Montreal is the home of not just Canadians, but African-Canadians, Jewish-Canadians, Korean-Canadians, Indian-Canadians, Russian-Canadians, and the list goes on. It even goes as far as such a deeply interwoven mix of so many cultures into one single human. I’ve come across so many people who are so fruitfully cultured. They are abundant of traditions, experience, and knowledge about the world from what their parents taught them, including the different cultural beliefs that came along with them.
Culture is a strong and colourful word, especially today. It was once divided, and each nation had its own. Today, the people we speak with and the humans we meet are just a tip of the cultural iceberg. The overlapping of ancestries and the interracial families build a stronger cultural bind. What was once just a spectrum of colours on a strip now feels like a single picture of a rainbow as one entity.

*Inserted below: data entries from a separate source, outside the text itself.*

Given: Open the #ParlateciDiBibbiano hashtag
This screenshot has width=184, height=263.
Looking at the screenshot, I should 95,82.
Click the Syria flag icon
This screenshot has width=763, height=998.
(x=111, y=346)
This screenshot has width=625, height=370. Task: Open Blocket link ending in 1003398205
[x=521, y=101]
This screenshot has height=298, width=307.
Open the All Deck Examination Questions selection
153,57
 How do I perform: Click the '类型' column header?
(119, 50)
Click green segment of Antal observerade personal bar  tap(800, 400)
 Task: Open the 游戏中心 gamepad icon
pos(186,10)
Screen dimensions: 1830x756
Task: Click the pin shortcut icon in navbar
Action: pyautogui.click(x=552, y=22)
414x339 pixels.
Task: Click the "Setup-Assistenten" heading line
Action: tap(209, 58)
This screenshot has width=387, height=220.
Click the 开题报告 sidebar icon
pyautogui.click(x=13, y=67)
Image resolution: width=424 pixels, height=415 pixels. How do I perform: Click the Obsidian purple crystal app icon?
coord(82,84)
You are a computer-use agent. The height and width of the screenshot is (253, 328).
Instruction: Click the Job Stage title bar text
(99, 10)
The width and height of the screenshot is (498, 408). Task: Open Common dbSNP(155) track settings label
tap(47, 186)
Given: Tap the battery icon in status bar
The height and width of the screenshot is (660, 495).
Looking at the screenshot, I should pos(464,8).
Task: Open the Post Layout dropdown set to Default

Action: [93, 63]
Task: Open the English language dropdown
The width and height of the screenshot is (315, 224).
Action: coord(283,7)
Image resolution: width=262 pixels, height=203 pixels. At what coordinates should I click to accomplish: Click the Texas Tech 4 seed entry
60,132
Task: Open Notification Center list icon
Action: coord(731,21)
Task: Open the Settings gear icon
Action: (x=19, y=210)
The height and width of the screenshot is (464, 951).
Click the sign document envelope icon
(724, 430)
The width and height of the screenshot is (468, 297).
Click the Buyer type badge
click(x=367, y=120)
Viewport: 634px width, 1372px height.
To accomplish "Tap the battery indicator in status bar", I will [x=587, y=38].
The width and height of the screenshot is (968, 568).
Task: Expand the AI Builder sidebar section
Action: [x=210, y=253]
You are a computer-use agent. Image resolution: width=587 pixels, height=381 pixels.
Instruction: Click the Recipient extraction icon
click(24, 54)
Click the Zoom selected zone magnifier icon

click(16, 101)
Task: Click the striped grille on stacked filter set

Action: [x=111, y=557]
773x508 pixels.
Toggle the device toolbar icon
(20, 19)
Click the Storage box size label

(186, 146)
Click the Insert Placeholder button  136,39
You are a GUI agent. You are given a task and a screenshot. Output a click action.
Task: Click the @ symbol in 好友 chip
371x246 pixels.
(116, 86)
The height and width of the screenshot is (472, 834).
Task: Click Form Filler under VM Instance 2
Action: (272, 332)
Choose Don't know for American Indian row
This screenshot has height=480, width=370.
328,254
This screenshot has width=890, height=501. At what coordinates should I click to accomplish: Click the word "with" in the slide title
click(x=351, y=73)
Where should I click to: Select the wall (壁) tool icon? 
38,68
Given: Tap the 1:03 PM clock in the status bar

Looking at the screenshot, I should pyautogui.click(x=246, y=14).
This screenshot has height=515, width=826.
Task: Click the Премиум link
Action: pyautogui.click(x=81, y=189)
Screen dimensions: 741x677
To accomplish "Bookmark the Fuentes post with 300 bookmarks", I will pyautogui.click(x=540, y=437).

If I had to explain the language of our culture in Montreal, this is exactly how I would put it. I am a Korean-Canadian and I have never felt like I didn’t belong in Montreal. This is my home, and no matter where I decide to venture off to for however long won’t ever change the fact that my cultured heart was because of Montreal.
Bouffe MTL is the name of the show that TVA was newly airing in the new year 2018. They had a vision to showcase exactly how I felt about Montreal. The show would have two hosts who’d explore the city of Montreal to find a family who’d allow them to join in their festive dinner party, and to learn and introduce the culture to the world. The word “Bouffe” is food in French.
Getting to just accept the proposition took more than just saying yes. Here’s what it took:
- A gathering of about 10-15 people (made up of family and friends)
- A house to host the party (must be on the island of Montreal)
The agreement was that they’d cover the cost for all food – including the alcohol. They left the menu and the grocery shopping up to us, but the hosts brought the traditional Korean alcohol, soju [소주].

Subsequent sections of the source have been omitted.